• [WHAT YOU WILL DO]
Pull from the data below each line where the word "screenshot" occurs, and copy it.

• [DATASET RECORDS]
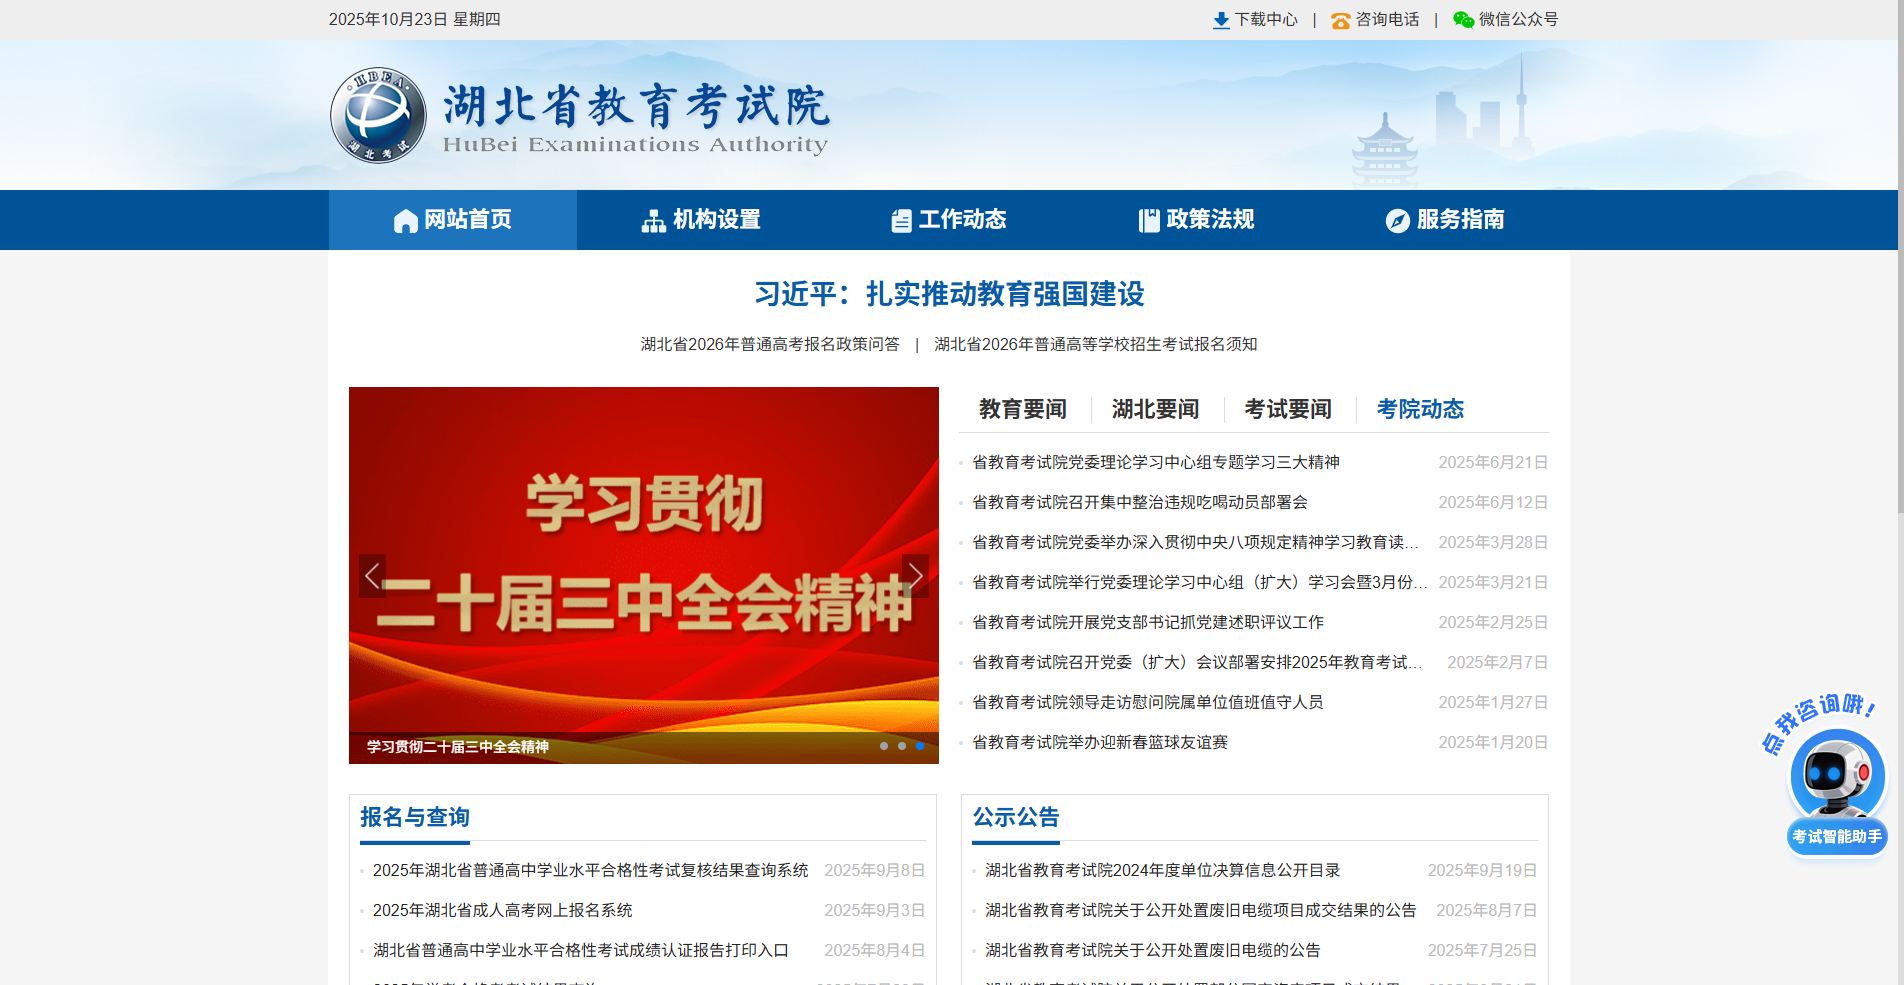Switch to the 考试要闻 tab
Viewport: 1904px width, 985px height.
(1288, 409)
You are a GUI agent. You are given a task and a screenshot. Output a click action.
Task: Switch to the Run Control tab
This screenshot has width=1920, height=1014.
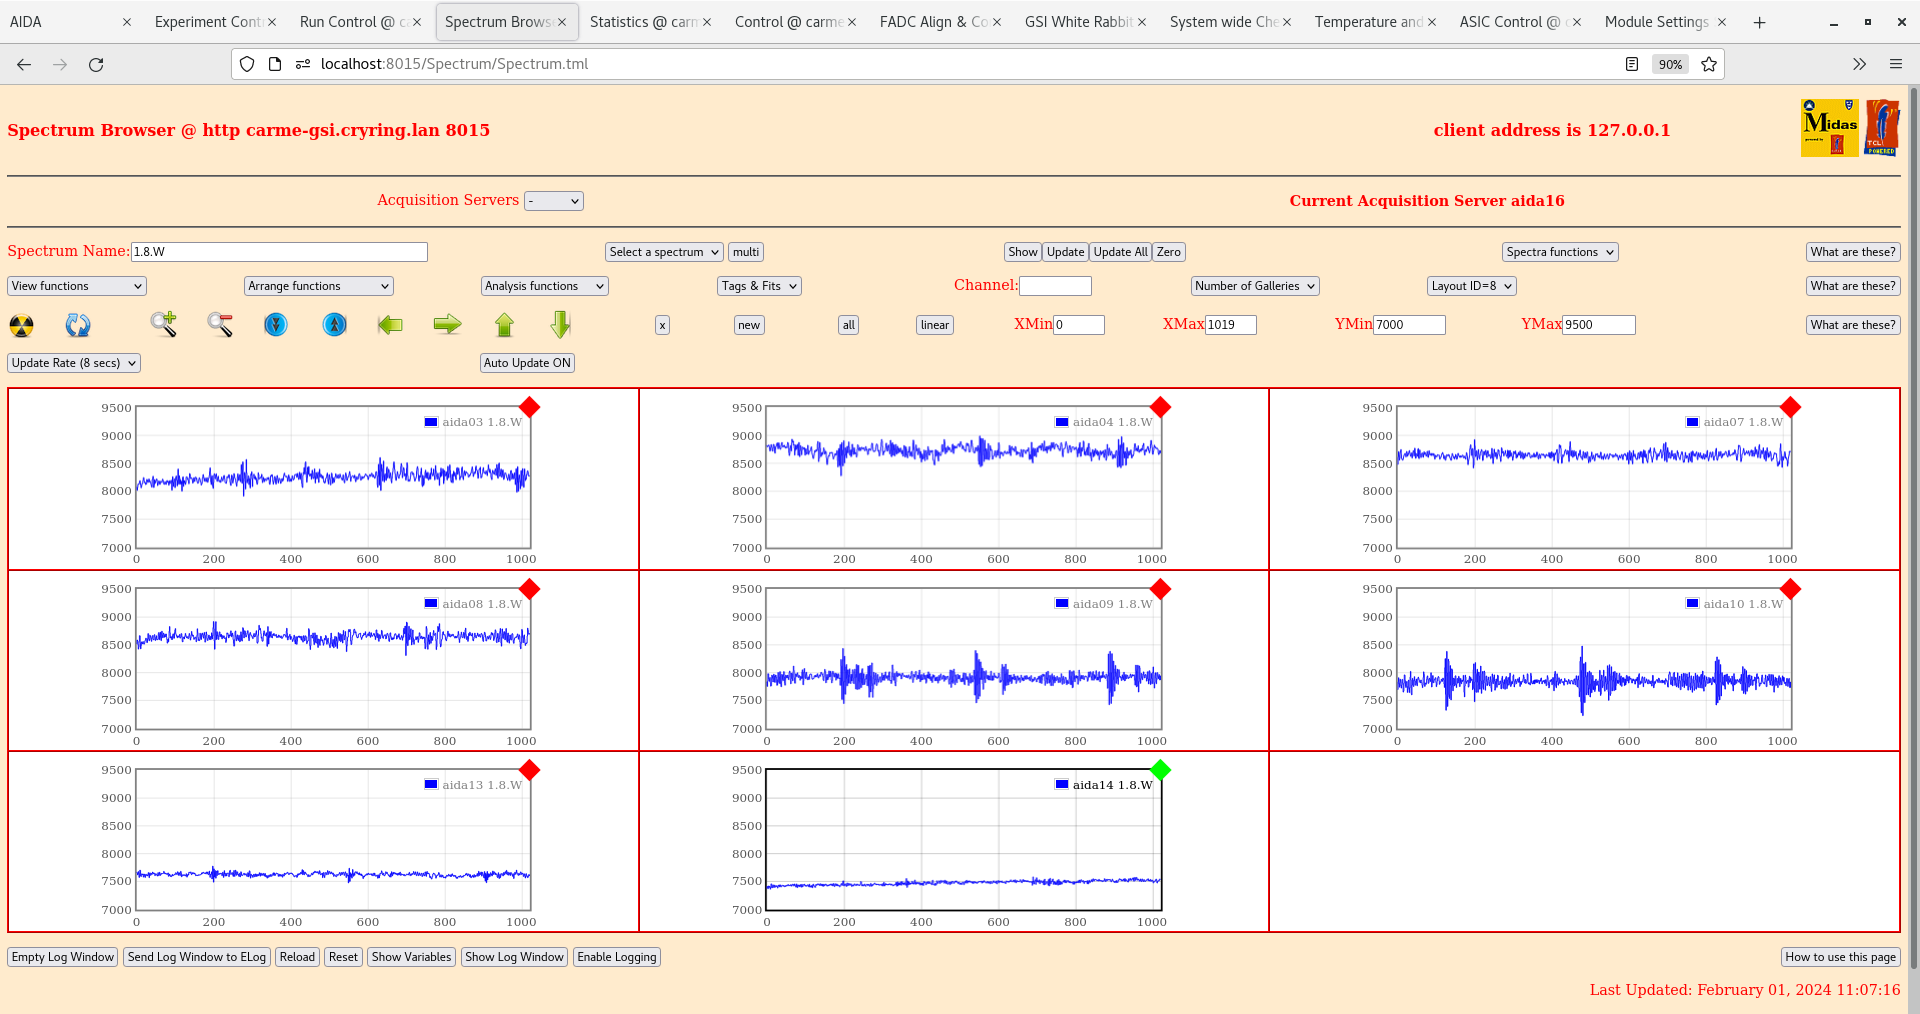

• [TASK OUTPUT]
You are a GUI agent. You are given a task and a screenshot. Output a click action.
This screenshot has width=1920, height=1014.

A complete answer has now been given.